● **ACTIVITY**:
Go line by line through the data and copy those with the word "computer".

[Opening SUPPLIED DATA section]

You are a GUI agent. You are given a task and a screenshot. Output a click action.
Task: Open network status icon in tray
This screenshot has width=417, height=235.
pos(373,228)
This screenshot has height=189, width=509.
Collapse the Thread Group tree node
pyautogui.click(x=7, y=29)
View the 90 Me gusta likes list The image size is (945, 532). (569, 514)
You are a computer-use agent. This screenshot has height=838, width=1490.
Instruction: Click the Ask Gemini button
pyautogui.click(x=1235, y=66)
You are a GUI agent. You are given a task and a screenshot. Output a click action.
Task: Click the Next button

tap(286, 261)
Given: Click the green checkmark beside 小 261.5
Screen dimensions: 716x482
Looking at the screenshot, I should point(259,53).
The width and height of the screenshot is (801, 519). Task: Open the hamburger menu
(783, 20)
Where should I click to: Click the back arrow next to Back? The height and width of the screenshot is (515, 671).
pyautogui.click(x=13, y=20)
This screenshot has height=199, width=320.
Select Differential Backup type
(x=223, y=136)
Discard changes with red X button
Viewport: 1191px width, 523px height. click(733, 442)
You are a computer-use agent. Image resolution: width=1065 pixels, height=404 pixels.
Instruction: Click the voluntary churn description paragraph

[Closing SUPPLIED DATA section]

● **ANSWER SECTION**:
You are a computer-use agent. This screenshot has height=838, width=1490.
You are a computer-use agent. Image resolution: width=1065 pixels, height=404 pixels.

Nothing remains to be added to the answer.